NEUVO DIA, NEUVA VIDA
Christmas Eve, 2008
“Javier, hijo, ándale, ándale, neuvo dia, neuva vida!”
My mother, Maria, has been waking me up this way since July 2, 1994. New day, new life, she said. I remember her with a four-year old’s eyes. Tall, even though she is only five foot two. Plump, because she was wearing three wool sweaters—yes, in July. Happy, because she was smiling. Strong, because she was carrying two black, duffel bags full of our clothes. And right, because she was my mother. New day, new life, she said.
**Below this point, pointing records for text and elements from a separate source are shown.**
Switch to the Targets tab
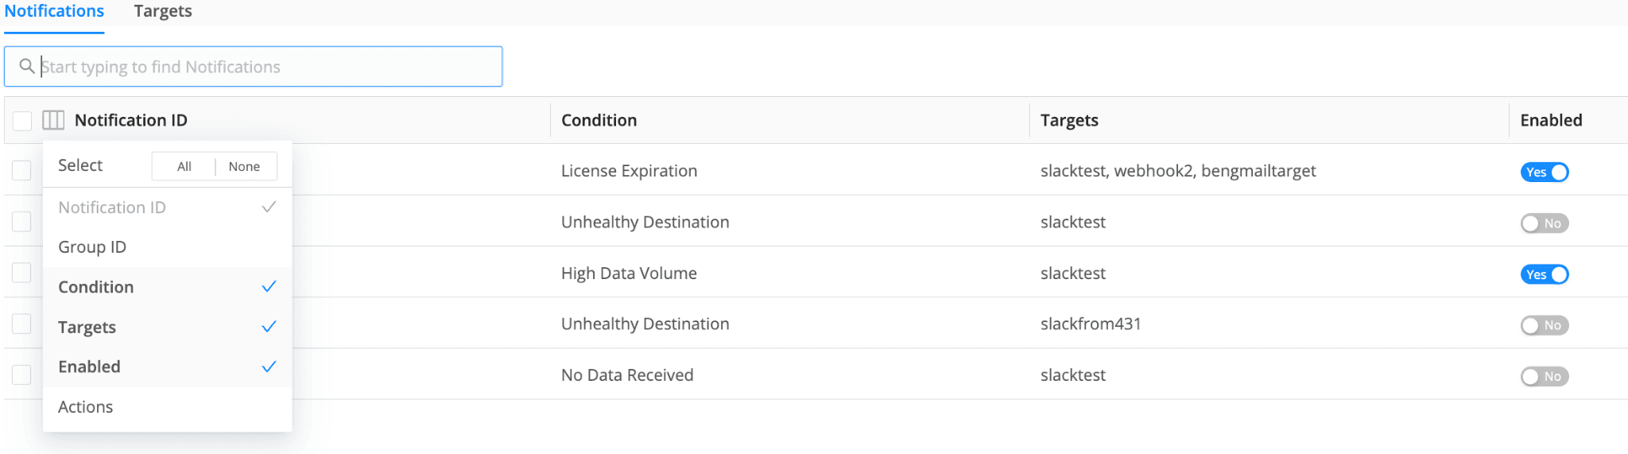The width and height of the screenshot is (1628, 454). 163,11
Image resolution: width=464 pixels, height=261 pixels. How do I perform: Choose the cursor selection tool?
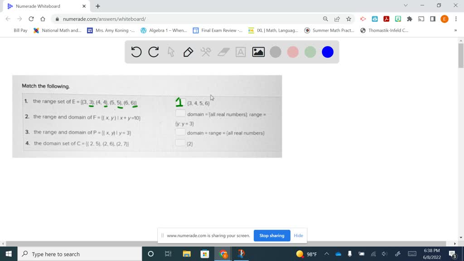170,52
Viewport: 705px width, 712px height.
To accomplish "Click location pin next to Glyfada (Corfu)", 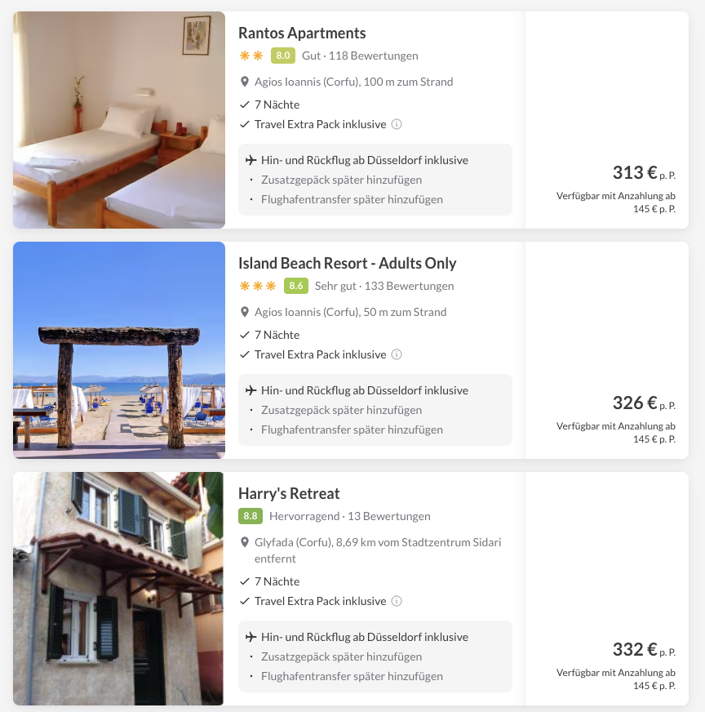I will [244, 542].
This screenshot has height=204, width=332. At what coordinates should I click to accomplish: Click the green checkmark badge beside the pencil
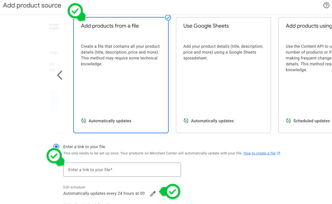tap(172, 191)

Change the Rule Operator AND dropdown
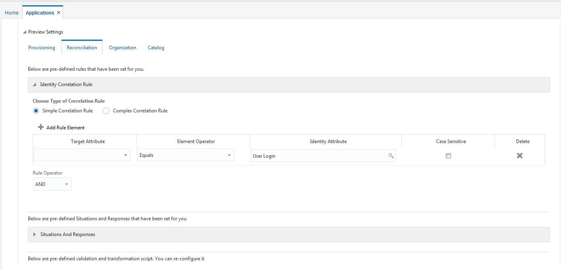click(66, 184)
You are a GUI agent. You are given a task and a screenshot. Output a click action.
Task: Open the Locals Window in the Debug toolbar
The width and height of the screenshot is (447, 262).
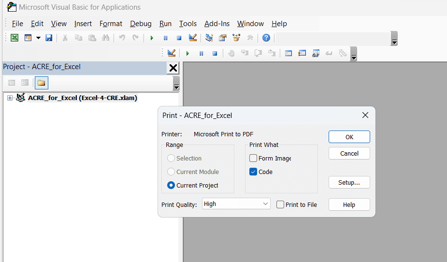288,53
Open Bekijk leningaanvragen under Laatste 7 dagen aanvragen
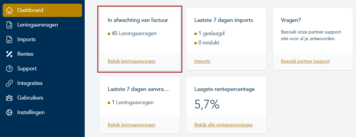 click(132, 125)
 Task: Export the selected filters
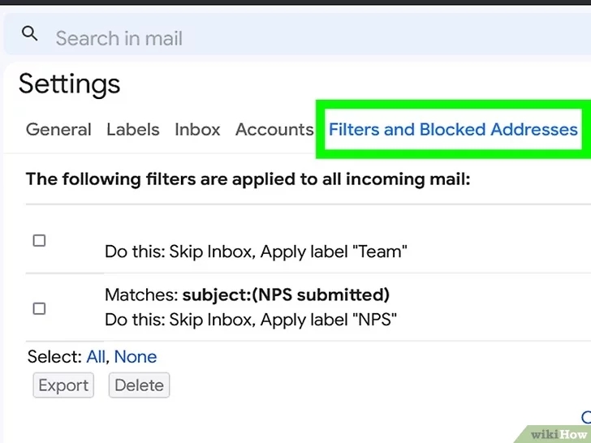[x=63, y=385]
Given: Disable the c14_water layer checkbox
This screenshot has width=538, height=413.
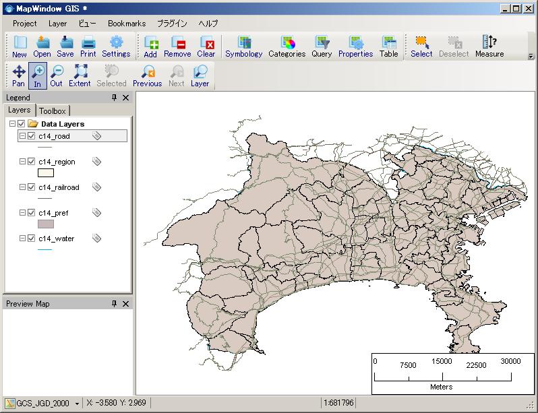Looking at the screenshot, I should click(x=31, y=239).
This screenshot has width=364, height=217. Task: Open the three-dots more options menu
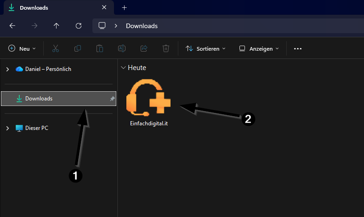(298, 48)
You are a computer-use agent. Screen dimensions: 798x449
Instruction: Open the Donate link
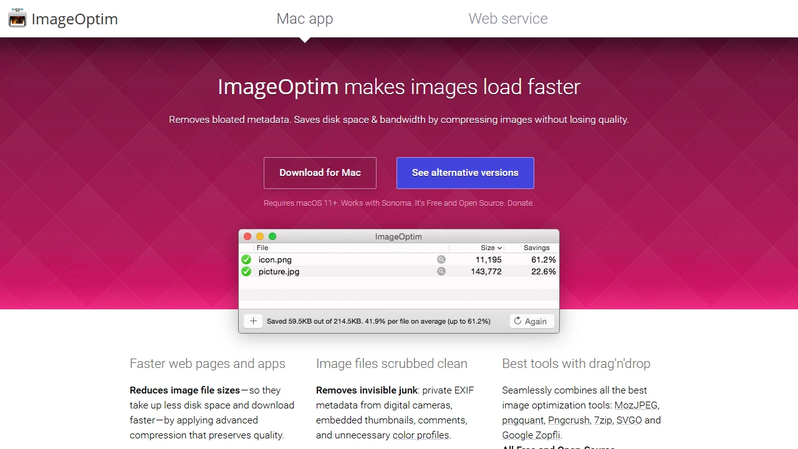[x=520, y=203]
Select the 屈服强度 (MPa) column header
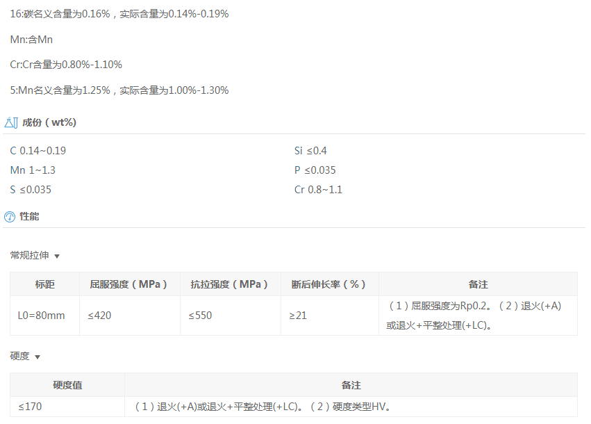The height and width of the screenshot is (424, 591). [x=129, y=284]
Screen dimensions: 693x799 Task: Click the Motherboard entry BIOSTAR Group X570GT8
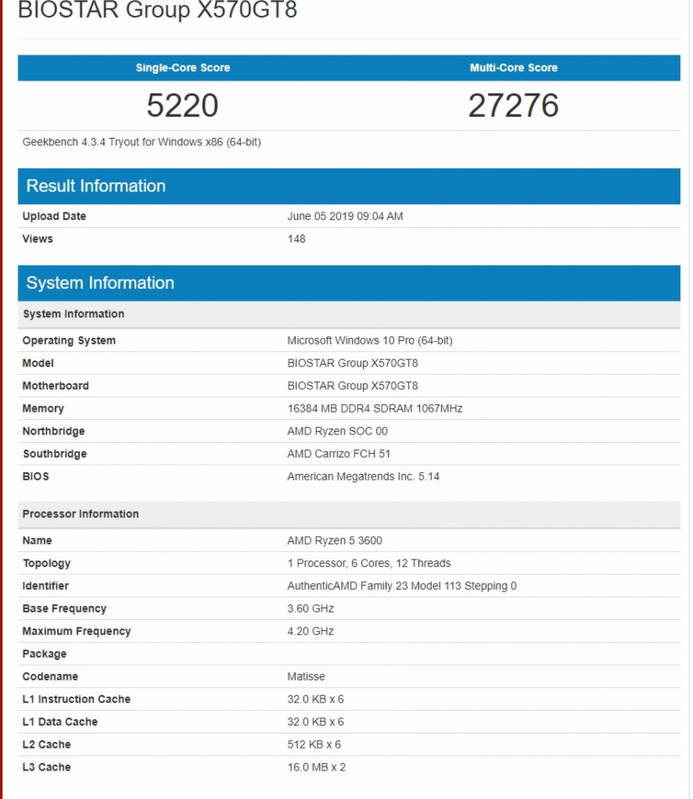pyautogui.click(x=354, y=386)
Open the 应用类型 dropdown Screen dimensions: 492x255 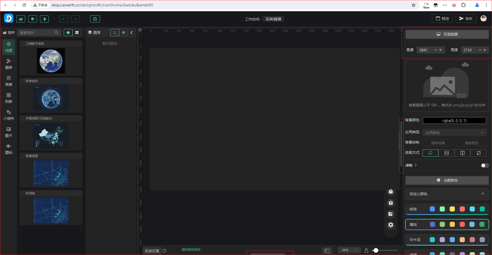click(x=454, y=132)
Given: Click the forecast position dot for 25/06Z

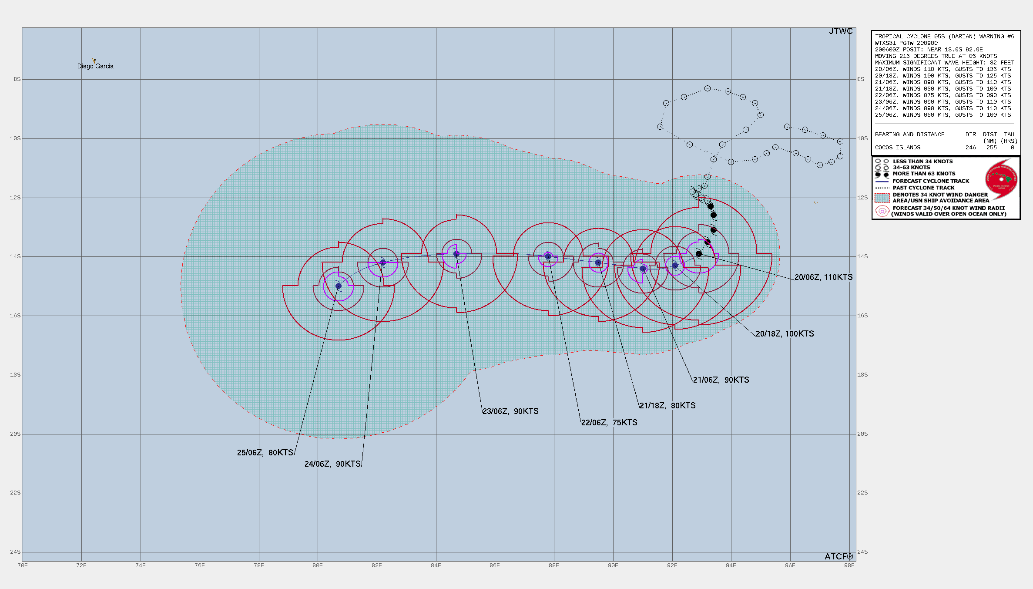Looking at the screenshot, I should point(339,286).
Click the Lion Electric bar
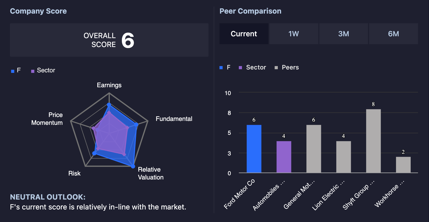This screenshot has width=429, height=222. point(343,157)
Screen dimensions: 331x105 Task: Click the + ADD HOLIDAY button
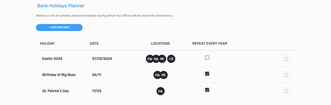(59, 28)
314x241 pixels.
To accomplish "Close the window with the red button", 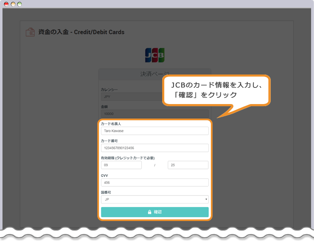I will [6, 4].
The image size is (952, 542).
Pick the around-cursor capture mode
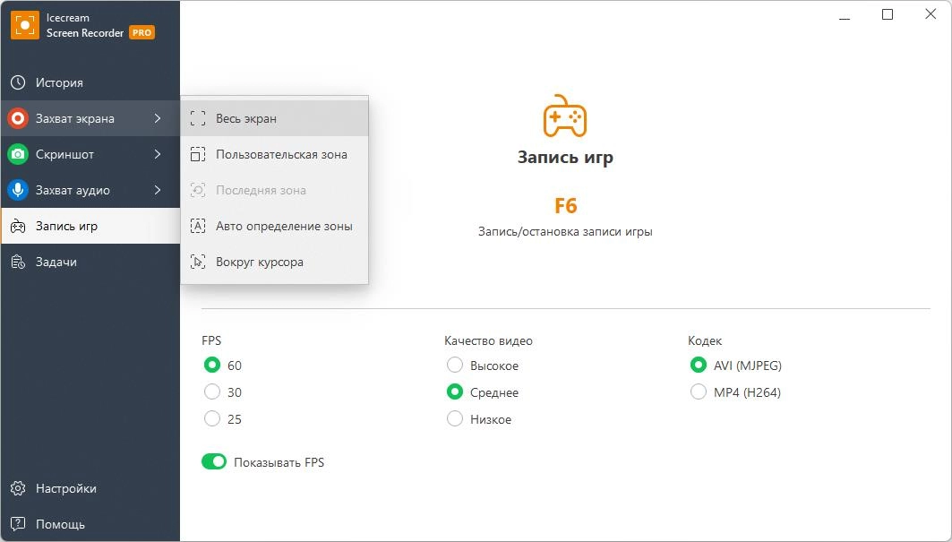260,262
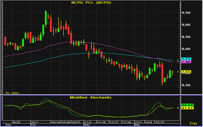Image resolution: width=203 pixels, height=127 pixels.
Task: Open the Day timeframe selector
Action: point(194,123)
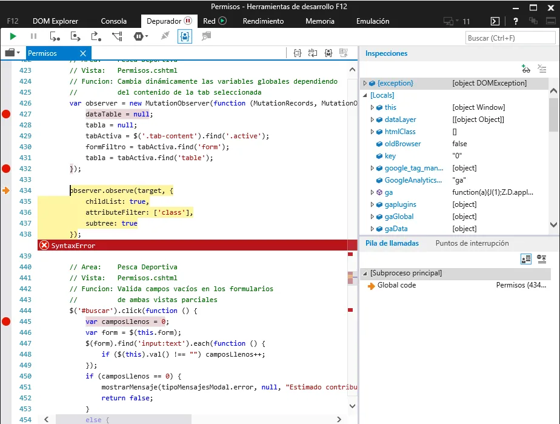Click the Step Out debugger icon

pyautogui.click(x=96, y=37)
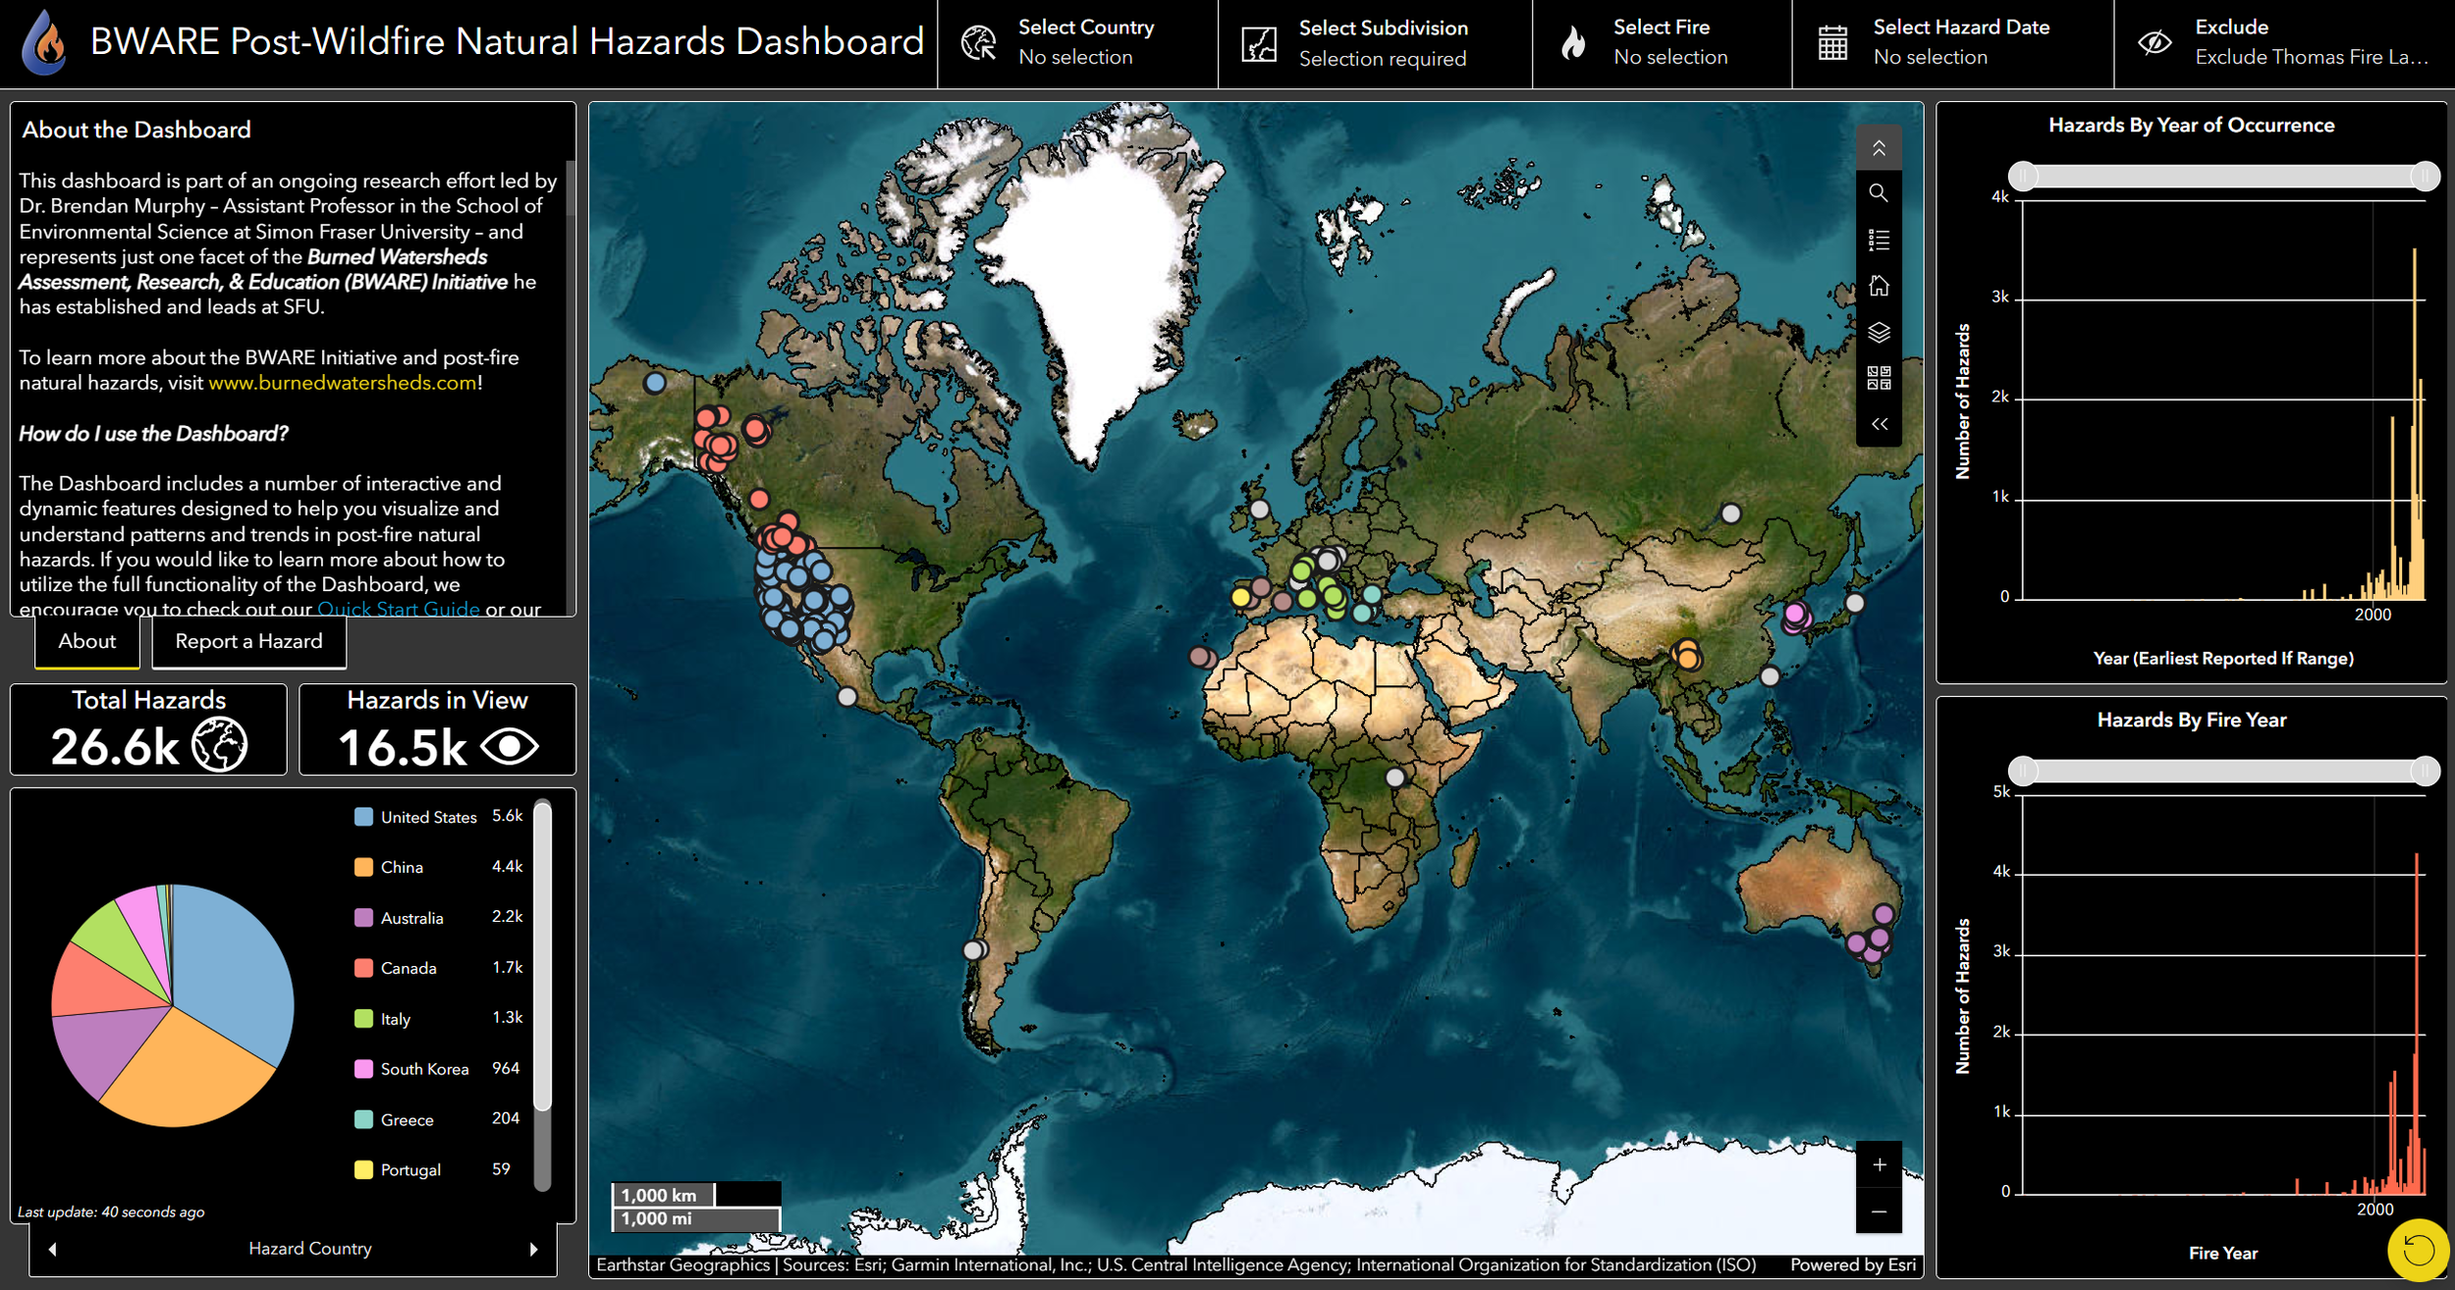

She put me in three sweaters, too, and a coat. She gave me my Optimus Prime transformer that my father had sent me all the way from Oregon, America, and took my hand. Vamos a ver a tu papá. Vamos a América, she smiled. I followed her with a four-year old’s steps. Small, quick, and trusting—rushing to keep up with the rest of the world.
“Javier, ándale,” her voice drifts from our tiny, American kitchen, with the same urgency, the same faith as it held fourteen years ago. But unlike fourteen years ago, I am already awake, even though it’s only 4:30 a.m. Still, I let her believe she is waking me up because she likes that. My mother is nothing if she is not the first face her children see in the morning and the last they see at night.
“Okay, okay, I’m up,” I say, my voice still thick from sleep. The house is quiet except Maria’s soft footsteps on the linoleum floor. My father, Antonio, already left for work to build The Nines Hotel downtown Portland. My sisters are asleep. I look at the small Christmas tree in the corner, covered in tinsel and pink lights. No presents there yet. But the stockings hanging on the coat rack are stuffed, most likely with Maria’s knitted socks and gloves. I bet mine will be navy again this year.
I get out of our couch—that’s my bed. No, no, don’t feel bad for me. This sleeping arrangement is by choice because I have converted my bedroom into a painting studio. More about that later. I fold my comforter and sheets, and stuff them in the matchbox closet in our hallway where they will stay until around ten tonight, when I get back from work. Why 10:00 p.m.? Because my boss is letting me out early. Merry Christmas Eve, America!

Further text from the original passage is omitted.